Saturday, June 30, 2012

Mango Quinoa Salad

It's been a year and a half of healthy eating for me.  I'm not following any fad or particular diet.  I've just taken all my "health" knowledge and applied it to how I eat.  That includes a lot of fruit and vegetables, no meat, no white carbs, no dairy, no eggs and raw foods when possible. Of course I cheat some days...ok, most days.  But it's my choice so it's not a big deal.

My day starts with a fruit, green smoothie, then a salad for lunch and a stir fry or soup for dinner.  One of my favourite salad's right now is the Mango Quinoa Salad.  It's been very popular with friends I've shared it with as well.  And here is the recipe for you...

Mango Quinoa Salad


Dressing:
1/3 cup (75 mL) plain yogurt (low-fat optional)
2 tbsp (30 mL) lime juice
1 tbsp (15 mL) minced gingerroot
2 tsp (10 mL) curry powder
1/2 tsp (2 mL) each salt and pepper
1/4 cup (65 mL) extra-virgin olive oil
Salad:
1 cup (250 mL) quinoa
2-3 ripe mangoes, chopped
1 red pepper, sliced
1 green onion, thinly sliced
1 chili pepper, finely chopped
1/3 cup (75 mL) chopped fresh mint
1 cup (250 mL) walnuts or almonds, toasted and roughly chopped
Dressing: In medium bowl, whisk together yogurt, lime juice, ginger, curry, salt, pepper and oil.  Set aside.

Salad: Add quinoa to a large saucepan of boiling salted water.

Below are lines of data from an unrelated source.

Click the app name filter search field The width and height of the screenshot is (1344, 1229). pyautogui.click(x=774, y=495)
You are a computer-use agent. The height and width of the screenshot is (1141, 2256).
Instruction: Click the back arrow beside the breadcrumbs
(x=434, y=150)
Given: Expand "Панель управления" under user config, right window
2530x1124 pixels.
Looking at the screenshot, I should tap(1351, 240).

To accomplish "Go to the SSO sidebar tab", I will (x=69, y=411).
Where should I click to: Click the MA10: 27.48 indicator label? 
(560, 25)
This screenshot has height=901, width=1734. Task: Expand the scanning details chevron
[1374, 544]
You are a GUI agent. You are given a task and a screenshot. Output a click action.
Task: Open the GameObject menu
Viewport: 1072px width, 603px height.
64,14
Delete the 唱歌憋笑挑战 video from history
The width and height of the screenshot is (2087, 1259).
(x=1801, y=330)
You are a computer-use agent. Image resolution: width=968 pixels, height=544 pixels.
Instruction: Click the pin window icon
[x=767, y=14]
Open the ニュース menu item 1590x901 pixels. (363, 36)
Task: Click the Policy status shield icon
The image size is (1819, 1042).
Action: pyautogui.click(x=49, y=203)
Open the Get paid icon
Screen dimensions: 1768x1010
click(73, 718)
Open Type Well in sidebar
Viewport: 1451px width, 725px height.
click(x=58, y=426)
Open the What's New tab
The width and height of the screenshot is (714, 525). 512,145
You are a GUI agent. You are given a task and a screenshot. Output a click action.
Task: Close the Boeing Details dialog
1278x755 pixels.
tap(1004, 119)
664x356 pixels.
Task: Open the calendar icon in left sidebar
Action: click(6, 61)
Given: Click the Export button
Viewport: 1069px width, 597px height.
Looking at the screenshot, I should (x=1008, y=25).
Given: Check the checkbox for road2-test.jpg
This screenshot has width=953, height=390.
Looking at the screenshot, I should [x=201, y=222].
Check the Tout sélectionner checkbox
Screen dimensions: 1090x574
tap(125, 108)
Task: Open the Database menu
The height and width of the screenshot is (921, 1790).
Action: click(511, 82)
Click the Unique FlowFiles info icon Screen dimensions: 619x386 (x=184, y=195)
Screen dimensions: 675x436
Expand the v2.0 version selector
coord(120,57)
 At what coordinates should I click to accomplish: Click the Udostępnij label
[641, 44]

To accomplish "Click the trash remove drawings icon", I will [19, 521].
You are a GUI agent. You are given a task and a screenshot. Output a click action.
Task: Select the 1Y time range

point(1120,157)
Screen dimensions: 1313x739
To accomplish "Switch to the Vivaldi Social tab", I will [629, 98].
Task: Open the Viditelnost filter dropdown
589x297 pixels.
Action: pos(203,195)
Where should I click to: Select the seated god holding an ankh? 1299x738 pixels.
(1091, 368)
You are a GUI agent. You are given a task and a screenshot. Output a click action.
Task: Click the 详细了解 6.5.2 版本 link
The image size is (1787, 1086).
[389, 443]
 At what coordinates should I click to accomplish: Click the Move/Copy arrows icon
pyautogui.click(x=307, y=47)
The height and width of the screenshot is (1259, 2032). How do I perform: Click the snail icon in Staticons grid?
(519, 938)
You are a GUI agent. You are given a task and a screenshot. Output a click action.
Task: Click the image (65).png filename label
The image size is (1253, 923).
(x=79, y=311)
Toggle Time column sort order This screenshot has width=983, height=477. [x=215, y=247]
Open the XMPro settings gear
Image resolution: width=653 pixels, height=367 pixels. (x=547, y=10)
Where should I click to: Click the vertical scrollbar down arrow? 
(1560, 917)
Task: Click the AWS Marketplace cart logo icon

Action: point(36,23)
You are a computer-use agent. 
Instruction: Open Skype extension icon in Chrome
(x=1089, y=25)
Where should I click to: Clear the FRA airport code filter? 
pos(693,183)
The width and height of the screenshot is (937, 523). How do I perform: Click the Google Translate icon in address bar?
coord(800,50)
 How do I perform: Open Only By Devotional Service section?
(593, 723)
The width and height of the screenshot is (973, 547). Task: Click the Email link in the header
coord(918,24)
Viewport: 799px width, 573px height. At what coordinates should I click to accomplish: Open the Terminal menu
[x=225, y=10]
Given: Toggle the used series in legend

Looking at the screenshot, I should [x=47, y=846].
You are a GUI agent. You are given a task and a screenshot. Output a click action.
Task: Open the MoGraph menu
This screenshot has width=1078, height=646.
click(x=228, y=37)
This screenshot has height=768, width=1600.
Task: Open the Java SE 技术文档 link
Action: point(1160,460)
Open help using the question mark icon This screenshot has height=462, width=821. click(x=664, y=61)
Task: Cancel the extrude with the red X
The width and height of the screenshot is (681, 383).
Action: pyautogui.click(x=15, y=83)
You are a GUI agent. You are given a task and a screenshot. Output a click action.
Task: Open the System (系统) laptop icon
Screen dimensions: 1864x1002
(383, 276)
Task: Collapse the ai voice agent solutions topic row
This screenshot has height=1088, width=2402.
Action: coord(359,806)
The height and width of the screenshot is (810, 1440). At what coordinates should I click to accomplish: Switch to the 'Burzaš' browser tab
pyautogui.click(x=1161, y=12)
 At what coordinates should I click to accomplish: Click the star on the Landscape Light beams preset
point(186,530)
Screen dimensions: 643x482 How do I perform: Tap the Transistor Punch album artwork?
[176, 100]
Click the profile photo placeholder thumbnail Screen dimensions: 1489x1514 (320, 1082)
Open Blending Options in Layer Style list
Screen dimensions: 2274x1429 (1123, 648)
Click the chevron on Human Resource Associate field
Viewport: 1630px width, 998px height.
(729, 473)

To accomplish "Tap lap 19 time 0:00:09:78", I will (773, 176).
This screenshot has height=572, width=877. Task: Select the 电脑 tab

Cook 10 minutes.  Pour quinoa into a fine strainer, reserving cooking liquid.  Return cooking liquid to pan and place quinoa, in strainer, over cooking liquid.  Cover with lid or foil and continue to steam about 10 minutes more or until quinoa is tender. As an alternative, I use a rice cooker and it works great! Let cool.

In bowl, combine quinoa and dressing until well combined. Gently stir in mango, red pepper, green onion, chilies, mint and walnuts. Keep refrigerated and let sit before serving for all the yummy flavours to meld together!  Then gobble it up and have it for lunch all week like I do!